The aim of the present study was to assess the impact of OSA on platelet function profiles in ACS patients taking DAPT.
Methods
The data, analytic methods, and study materials will not be made available to other researchers for purposes of reproducing the results or replicating the procedure.
Study Design and Subjects
This cross‐sectional observational study is an ancillary study of the OSA‐ACS Project (a prospective cohort study of NCT03362385 [Impact of Obstructive Sleep Apnea and Continuous Positive Airway Pressure Therapy on Outcomes in Patients with Acute Coronary Syndrome: The OSA‐ACS Project]). The aim of that large‐scale, prospective cohort study was to delineate the whole picture of the association of OSA with short‐ and long‐term outcomes of patients with ACS and the effect of CPAP treatment on the incidence of new cardiovascular events. In this study, we evaluated patients consecutively admitted to Beijing Anzhen Hospital (Beijing, China) with a diagnosis of ACS from June 2015 to May 2017. ACS was defined according to ACS related guidelines.11, 12 Patients were eligible for platelet function analyses if they were in their maintenance steady‐state phase (at least 7 days) of DAPT with aspirin (100 mg/day) and clopidogrel (75 mg/day). After patients agreed to participate and the consent form was signed, all patients underwent an overnight sleep study to assess the presence of OSA.

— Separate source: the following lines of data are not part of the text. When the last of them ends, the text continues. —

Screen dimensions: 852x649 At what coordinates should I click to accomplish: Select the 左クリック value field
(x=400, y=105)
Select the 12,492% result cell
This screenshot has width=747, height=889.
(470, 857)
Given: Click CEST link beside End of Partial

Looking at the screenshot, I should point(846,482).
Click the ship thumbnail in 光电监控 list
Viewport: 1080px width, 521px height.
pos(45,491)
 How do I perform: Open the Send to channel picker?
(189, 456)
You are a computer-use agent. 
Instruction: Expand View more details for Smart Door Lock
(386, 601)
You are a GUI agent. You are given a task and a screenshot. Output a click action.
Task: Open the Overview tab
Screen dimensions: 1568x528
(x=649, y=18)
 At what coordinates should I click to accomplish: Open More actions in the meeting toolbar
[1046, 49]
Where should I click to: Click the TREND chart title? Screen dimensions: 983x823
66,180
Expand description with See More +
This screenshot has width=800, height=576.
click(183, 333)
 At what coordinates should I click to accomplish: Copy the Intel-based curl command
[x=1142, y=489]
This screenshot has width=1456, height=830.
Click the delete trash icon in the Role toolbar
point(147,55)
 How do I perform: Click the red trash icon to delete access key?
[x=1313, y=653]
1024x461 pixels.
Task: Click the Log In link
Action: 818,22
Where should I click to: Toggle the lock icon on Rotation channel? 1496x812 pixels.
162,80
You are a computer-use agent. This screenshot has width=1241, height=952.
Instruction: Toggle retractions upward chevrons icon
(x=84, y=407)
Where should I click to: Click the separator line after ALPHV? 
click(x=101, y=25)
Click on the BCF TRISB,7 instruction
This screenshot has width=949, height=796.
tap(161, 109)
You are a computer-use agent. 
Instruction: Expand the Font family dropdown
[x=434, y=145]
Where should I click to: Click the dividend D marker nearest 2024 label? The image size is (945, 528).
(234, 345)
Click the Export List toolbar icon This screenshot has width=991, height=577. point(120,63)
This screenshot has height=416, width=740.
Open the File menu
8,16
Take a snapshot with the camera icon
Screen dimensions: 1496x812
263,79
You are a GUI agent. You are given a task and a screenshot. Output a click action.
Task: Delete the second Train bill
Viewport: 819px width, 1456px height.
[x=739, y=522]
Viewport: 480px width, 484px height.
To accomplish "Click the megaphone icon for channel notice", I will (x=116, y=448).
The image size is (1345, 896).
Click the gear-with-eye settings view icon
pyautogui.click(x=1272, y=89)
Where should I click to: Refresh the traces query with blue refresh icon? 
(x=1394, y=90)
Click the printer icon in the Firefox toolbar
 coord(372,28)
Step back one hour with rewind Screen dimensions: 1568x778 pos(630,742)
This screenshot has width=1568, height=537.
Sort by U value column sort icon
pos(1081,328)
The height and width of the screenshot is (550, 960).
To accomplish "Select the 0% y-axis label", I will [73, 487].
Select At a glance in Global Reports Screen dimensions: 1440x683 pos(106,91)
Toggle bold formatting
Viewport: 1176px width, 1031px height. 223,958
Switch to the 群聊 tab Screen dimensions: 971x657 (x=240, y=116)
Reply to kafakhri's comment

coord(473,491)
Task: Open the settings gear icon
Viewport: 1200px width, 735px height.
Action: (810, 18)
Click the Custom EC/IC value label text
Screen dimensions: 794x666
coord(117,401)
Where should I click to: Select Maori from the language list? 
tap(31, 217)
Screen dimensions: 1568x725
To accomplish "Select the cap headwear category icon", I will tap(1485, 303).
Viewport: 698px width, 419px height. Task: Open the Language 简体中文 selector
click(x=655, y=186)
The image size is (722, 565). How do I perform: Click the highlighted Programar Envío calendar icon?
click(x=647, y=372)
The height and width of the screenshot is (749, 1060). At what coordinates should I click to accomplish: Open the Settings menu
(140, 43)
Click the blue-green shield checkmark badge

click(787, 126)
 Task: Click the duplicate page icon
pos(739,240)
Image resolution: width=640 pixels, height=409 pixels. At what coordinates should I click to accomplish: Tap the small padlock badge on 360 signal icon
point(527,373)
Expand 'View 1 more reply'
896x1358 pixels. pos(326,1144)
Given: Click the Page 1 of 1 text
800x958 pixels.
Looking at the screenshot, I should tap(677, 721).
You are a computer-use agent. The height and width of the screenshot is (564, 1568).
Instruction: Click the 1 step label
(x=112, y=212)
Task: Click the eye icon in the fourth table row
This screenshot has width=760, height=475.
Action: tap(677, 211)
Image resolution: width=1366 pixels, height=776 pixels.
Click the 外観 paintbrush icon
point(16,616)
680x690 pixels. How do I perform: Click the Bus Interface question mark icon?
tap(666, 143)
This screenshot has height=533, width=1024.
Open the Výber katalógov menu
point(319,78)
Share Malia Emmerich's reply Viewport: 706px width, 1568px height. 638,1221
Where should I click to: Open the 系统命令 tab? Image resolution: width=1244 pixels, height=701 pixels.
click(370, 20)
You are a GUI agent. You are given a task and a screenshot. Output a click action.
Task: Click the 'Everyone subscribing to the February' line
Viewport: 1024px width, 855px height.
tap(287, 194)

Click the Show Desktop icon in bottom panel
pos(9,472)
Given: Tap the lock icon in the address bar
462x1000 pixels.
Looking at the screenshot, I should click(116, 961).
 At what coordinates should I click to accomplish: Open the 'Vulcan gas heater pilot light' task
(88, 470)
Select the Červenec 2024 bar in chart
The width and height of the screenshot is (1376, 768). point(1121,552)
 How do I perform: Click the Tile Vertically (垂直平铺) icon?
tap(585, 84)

Exclusion criteria included: patients aged >75 or <18 years; any previously diagnosed sleep disorder; known OSA on CPAP treatment; known allergies to aspirin or clopidogrel; dialysis; blood dyscrasia; active bleeding or bleeding diathesis; gastrointestinal bleed within last 6 months; hemodynamic instability; acute cerebrovascular event within 3 months; any malignancy; concomitant use of other antithrombotic drugs (oral anticoagulants, dypiridamole, cilostazol) or non‐steroid anti‐inflammatory drugs; life‐limiting chronic disease; serious hepatorenal functional impairment; and hematocrit <25%; platelet count <100 (1000/mm3). The study complied with the Declaration of Helsinki, and was approved by the ethics committee of Beijing Anzhen Hospital. All patients gave their informed written consent.
Overnight Sleep Study
All patients underwent an overnight sleep study after clinically stabilization during hospitalization, using a portable cardiorespiratory monitoring device (The ApneaLink, Resmed, Austrulia). Nasal airflow, arterial oxygen saturation, thoraco‐abdominal movements, and snoring episodes were recorded. An obstructive apnea episode was defined by a complete cessation of airflow lasting ≥10 seconds. An episode of hypopnea was defined as a reduction in airflow lasting ≥10 seconds and is associated with oxygen desaturation. Oxygen desaturation is considered as a decrease in SaO2 >4%. AHI was defined as the number of apneas and hypopneas per hour of sleep. All studies will be manually analyzed by an independent sleep technologist who is not aware of the patients’ clinical characteristics. To ensure the accuracy and consistency of analyzing, 50% of all studies will be audited by a masked investigator with expertise in sleep medical. Recruited patients were classified into OSA (AHI ≥15 events/hour) and non‐OSA (AHI <15 events/hour) groups.5, 13
Clinical Data Extraction
The following baseline demographic medical history and a detailed medication history were collected from the medical records of the recruited patients.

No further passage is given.